Sedangkan beliau memulai profesinya sebagai seorang dosen pengajar sekitar 2 (dua) tahun setelah beliau lulus dari sarjana.

Beliau Sebelumnya Tidak Tertarik Dengan Elektro


Sebelum terjun di dalam bidang elektronika, salah satu dosen yang mengampu mata kuliah PLKI (Penulisan Laporan Karya Ilmiah) ini sebelumnya lebih tertarik di dalam bidang kedokteran.

Akan tetapi, di dalam hati nurani beliau terdapat sebuah "loncatan listrik elektronika" yang membuat beliau menjadi seorang teknisi elektronika.

Dan tidak hanya itu, pengalaman masa kecil beliau yang selalu membayang-bayangkan sebuah rancangan elektronika membuat beliau betah dalam belajar di Teknik Elektro.

Sebelum Menjadi Dosen


Dosen yang membimbing 18 mahasiswa baru angkatan 2016, memiliki banyak sekali lika-liku kehidupan sebelum menjadi seorang dosen pengajar.

Sebelum beliau mengabdi kepada Universitas Gadjah Mada, beliau masih sempat mencicipi dunia kerja sebagai seorang sarjana teknik.

Hallyburton merupakan salah satu dari berbagai jenis perusahaan minyak asing yang beliau pilih. Namun hanya selang beberapa bulan saja beliau bertahan disana.

Salah satu alasan bagi beliau untuk meninggalkan perusaan tersebut karena beliau merasa tidak nyaman.

Beliau merupakan tipe orang yang tidak senang dengan keterikatan, lebih senang untuk berfikir, berorganisasi dan saling berinteraksi sehingga beliau memilih menjadi seorang dosen pengajar.

Dalam wawancara ini, kami (khususnya saya sendiri) diberikan sebuah saran atauun nasehat untuk survive di dunia perkuliahan.

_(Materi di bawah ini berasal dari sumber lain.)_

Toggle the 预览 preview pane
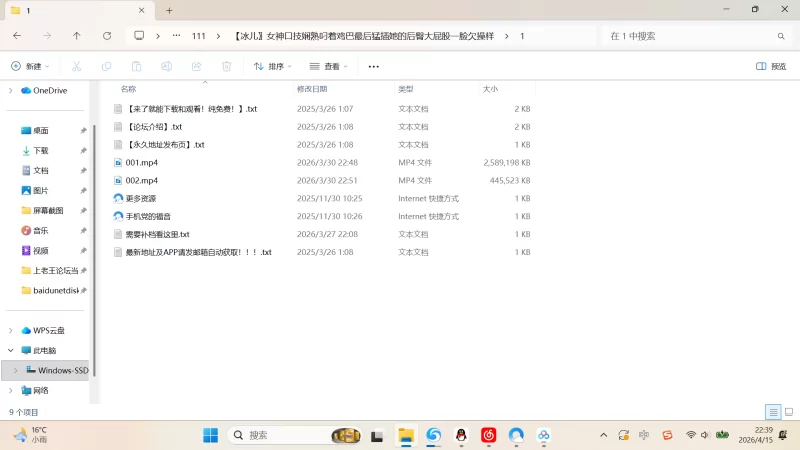Image resolution: width=800 pixels, height=450 pixels. [x=771, y=66]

Pertama, selalu ikuti dan taati peraturan yang ada jangan terlalu menjadi anak nakal tapi jangan juga terlalu menjadi anak yang baik, baik dalam artian disini adalah janganlah terlalu terpaku terhadap apa yang telah ada.

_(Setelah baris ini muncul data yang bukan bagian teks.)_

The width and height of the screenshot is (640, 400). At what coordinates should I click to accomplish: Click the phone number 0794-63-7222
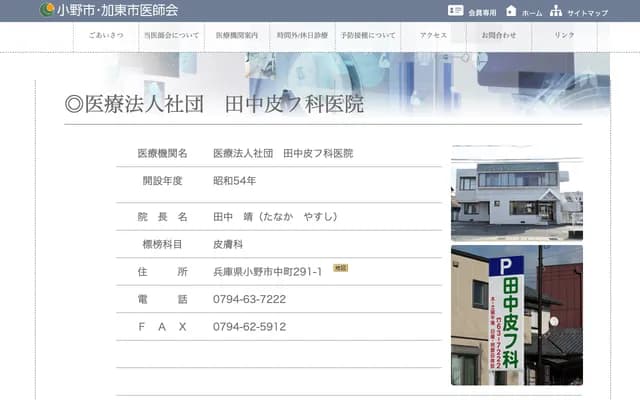pyautogui.click(x=249, y=299)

Cobalah sesuatu yang berbeda (out of the box), jangan menjadi mahasiswa yang terlalu textbook. - Igi Ardiyanto, Dosen DTETI UGM


Selanjutnya cobalah explore dirimu temukan bakat-bakat baru yang ada dalam dirimu dan juga jangan lupa untuk selalu berpegang teguh akan tujuan awalmu untuk belajar disini.


Cukup sekian cerita singkat pengalaman saya saat mahasiswa baru, terima kasih.